After faking my confidence I realised that there really wasn't anything to freak out over. It was pointless worrying over certain peoples presence or what they said to me, or their actions around me or towards me, it wasn't worth ruining my own self worth over, or putting my heart under that much stress.
Once I realised this, I was truly confident. I didn't care about it anymore. I knew my freaking out was stupid. I could let the little person in my head, which is actually the real me, the little person that was criticised and the little person I blamed for everything that happened over those years, out of the cage to breathe and be free. I didn't have to lock the real me away to please everyone else or to keep myself free from attention. Because I just didn't give a shit anymore.
Once I found confidence in myself I started taking baby steps, forcing myself into situations that made me want to run back to that dark room, that made my heart beat so hard I felt it in my throat. I didn't always succeed on the first go and sometimes I did run back to the dark room, but after pushing and pushing myself to do more and more things, it got a lot easier. Telling people about my blog has probably been the biggest baby step I've taken so far.
All of these steps have let me find myself. I have confidence to push myself to try new things, to retry things that scared me. I have confidence to laugh in front of whoever I like, I have confidence to dress how I like, I have confidence to not wear make up, I have confidence to post videos of myself on Youtube and I have confidence to love myself.
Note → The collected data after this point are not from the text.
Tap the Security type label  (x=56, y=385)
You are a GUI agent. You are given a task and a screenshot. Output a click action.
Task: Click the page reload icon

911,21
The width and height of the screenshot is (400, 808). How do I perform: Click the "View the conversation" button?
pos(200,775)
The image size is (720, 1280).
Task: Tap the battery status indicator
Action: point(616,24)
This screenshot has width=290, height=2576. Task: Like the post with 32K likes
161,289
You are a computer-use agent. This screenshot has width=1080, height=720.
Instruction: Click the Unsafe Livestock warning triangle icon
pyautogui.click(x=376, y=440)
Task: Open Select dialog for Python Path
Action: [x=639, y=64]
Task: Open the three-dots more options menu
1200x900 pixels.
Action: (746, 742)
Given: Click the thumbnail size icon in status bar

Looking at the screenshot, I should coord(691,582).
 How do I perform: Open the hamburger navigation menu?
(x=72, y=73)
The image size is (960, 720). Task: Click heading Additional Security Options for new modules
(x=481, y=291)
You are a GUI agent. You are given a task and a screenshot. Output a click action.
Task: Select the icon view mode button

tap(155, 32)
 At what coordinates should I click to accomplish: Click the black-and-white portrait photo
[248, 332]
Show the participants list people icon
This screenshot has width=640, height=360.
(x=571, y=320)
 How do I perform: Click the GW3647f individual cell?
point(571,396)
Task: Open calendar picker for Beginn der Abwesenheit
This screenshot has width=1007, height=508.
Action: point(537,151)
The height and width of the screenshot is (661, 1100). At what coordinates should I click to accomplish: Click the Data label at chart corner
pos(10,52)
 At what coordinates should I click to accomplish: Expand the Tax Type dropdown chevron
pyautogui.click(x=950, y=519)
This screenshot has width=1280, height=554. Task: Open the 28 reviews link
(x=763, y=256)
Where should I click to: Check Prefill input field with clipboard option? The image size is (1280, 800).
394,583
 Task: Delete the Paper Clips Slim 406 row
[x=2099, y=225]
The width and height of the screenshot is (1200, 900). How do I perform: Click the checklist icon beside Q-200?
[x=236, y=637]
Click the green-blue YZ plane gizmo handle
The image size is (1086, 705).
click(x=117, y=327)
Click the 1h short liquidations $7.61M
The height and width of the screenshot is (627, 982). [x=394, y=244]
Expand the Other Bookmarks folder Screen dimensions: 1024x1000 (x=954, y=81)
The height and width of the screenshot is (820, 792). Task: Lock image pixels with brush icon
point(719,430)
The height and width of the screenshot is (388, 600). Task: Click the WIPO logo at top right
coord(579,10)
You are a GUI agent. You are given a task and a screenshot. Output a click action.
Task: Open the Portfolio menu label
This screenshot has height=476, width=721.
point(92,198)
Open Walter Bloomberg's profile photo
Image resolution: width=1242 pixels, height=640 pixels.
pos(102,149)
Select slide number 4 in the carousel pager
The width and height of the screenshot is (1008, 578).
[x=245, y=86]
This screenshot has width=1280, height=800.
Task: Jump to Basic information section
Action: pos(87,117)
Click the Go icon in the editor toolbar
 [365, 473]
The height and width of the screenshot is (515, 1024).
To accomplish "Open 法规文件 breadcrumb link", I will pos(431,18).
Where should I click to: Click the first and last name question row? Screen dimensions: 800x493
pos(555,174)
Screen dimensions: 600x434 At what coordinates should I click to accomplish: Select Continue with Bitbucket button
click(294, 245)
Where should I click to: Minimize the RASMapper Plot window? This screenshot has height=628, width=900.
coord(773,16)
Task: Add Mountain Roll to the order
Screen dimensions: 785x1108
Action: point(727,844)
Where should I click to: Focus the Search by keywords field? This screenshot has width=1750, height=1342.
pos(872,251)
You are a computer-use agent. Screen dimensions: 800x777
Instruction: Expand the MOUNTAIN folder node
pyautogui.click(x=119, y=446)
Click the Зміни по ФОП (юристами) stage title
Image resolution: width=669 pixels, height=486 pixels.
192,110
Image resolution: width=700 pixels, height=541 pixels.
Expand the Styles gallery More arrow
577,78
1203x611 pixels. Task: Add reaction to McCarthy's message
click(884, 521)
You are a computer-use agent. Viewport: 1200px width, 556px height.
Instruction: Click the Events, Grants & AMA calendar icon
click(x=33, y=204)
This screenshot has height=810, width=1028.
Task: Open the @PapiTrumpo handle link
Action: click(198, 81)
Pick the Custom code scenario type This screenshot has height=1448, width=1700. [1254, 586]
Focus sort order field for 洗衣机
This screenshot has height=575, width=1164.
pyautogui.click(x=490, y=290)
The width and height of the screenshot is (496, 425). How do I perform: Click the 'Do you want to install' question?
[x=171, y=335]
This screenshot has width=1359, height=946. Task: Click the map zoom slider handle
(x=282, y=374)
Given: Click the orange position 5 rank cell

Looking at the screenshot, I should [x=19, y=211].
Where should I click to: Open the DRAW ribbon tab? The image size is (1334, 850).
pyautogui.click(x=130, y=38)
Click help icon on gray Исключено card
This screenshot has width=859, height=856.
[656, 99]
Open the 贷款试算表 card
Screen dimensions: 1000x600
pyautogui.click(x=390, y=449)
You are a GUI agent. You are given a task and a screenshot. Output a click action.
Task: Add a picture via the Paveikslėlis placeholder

I am Sara, Fashion and Beauty Blogger and Youtuber, I am confident, sometimes I dress weirdly, sometimes I'm loud and annoying, I hate following the crowd, I have my own opinions and I stand for what I believe in. That's me.
Finding myself has been one of life's most difficult challenges for me yet. But if someone offered to trade the last 5 years of my life for something better, I wouldn't even consider it - I have learnt so many life lessons in one serving. I am the happiest I could ever have imagined, I have immersed myself in my own category, my own crowd, with all the people I love, and who love me too. I know my own self worth and value, I have visions for my life, goals to achieve and a bucket list to complete. And I know where I fit in in the world. Believing in myself, and pretending to be confident, has let me find the individual that is me.
Sometimes we just go with the flow, no one wants to upset the rhythm, sometimes no one is faced with a situation where they lose themselves, sometimes people don't even realise that they haven't found themselves, so my question to you is, no matter if you're a teenager, a young adult, middle aged or older, have you found yourself? Where do you fit in in the world?
Do you know the individual that is you?
This is so fab, seriously love this! Keep up your YouTube aswell cant wait to see your travel videos x
ReplyDeleteThis post describes I was feeling the whole way up until I left for college, I was incredibly lost as to who I was meant to be and constantly afraid to voice what I really thought, maybe I haven't got things figured out just yet,but I'm a lot more confident even though I never took the endeavour into vlogging, but I started my blog yesterday, yay for first steps!